Trump becomes a sympathy figure in five lethal seconds
Saturday’s assassination attempt makes its target harder for Biden to beat.

Seconds after surviving an assassination attempt on Saturday evening, a bloodied Donald Trump told the Secret Service agents swarming round him to wait. According to one reporter within earshot he said “wait” four times.

So what? The agents obliged. Trump raised his fist and mouthed the words “fight, fight, fight”. In that moment he created an image that will define his third run for the White House, and could help define Biden’s fifth:

  • Trump has emerged from the shooting at a Pennsylvania rally in a position of maximum strength.
  • Joe Biden is probably now less likely to stand down as the Democratic candidate.
  • That doesn’t change an election narrative that has become, on one level, a simple matter of perception: Trump strong, Biden weak.

Trump cuts a heroic figure, blood streaking his face, but still standing. It is an image of invincibility which, The New Yorker suggests, has echoes of the marines at Iwo Jima and Rocky Balboa dragging himself off the canvas to win the title.

Biden has spent two weeks looking fragile in the face of a growing chorus from his own supporters, convinced he is too old to run again.

Balm. Democrats from Biden to ex-President Obama said there was no place in America for political violence and all should condemn it.

Blame. Republicans were quick to apportion blame.

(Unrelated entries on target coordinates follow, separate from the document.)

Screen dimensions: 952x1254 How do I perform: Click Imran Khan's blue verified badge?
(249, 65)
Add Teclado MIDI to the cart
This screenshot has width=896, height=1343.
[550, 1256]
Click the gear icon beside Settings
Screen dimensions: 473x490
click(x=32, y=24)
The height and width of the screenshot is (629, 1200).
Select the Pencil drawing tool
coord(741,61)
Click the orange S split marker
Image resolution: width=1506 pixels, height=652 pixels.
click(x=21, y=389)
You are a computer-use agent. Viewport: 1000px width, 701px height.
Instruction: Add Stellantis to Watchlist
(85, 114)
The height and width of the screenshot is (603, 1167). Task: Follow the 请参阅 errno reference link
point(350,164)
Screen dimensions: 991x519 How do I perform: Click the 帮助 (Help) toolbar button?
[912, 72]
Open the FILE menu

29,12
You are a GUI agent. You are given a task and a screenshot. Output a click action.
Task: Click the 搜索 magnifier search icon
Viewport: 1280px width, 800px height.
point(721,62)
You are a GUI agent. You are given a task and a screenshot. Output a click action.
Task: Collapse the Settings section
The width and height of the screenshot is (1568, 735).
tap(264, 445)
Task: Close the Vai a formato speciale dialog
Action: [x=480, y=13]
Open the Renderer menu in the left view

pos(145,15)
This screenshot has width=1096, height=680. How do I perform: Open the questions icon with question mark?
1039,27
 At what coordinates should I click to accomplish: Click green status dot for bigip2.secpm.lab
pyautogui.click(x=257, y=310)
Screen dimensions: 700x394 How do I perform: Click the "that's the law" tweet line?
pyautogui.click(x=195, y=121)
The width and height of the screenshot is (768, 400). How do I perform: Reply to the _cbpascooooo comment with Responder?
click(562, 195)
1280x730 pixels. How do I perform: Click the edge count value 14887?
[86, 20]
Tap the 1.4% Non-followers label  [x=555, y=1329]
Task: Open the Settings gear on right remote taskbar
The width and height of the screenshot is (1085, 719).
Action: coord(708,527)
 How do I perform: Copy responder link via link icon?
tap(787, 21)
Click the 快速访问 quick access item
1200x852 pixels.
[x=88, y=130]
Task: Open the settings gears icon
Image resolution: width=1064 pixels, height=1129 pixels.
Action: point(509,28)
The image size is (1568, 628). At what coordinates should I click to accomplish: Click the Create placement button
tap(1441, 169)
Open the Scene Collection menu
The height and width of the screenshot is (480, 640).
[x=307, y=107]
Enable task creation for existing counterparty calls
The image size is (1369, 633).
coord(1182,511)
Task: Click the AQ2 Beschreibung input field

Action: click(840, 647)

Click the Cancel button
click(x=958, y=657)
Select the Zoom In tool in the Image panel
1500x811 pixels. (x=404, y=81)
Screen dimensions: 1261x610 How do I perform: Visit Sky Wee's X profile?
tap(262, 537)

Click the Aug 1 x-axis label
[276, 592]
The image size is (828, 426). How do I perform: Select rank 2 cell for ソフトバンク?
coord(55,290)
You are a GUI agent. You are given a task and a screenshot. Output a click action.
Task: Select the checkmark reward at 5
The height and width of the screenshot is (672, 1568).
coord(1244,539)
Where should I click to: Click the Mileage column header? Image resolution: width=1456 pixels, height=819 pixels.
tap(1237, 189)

JD Vance, the author-turned-populist senator who could become Trump’s running mate, said the Biden campaign’s central premise – that Trump was a fascist to be stopped at all costs – “led directly” to the attempted assassination.

Vance is right that Biden’s campaign has pitched the fight against Trump as a battle for the soul of America.

But it was Trump who took the political fight to the streets with his “Fight like hell” rallying cry to the January 6 insurrectionists after he lost at the ballot box and in the courts.

Next stop, Wisconsin. Trump will be centre stage at the Republican convention in Milwaukee this week. It’s not hard to anticipate his message: they tried to stop me in the courts, they tried to shoot me dead – and I’m still standing.

Pass the torch vs don’t you quit. Biden meanwhile faces calls to step down from 20 Democrats on Capitol Hill, a clutch of donors and celebrity backers including George Clooney. Yet he continues to insist he’s going nowhere, and the signs are that won’t change.

  • The assassination attempt gives him a chance to say he can’t step down when political violence is in the air.
  • Calls to replace him with Kamala Harris were already half-hearted and sound weaker now; it’s almost impossible to argue the Democrats would look stronger rushing forward with an untested candidate.

Fortunes reversed. Expect Trump to claim the moral high ground; a selfless hero putting everything on the line for America. Expect Democrats to be wary of provoking his supporters. They’ve already pulled attack ads and Biden has referred several times to his rival as Donald. It sounded odd, because it is – and it has the effect of humanising Trump. Biden has called him a rapist, a loser, a fraud, a threat to democracy. But Trump is a sympathy figure now.

What’s more… The conservative pollster Frank Luntz says the shooting could boost Republican turnout by a crucial percentage point – or two. He just became much more difficult to beat.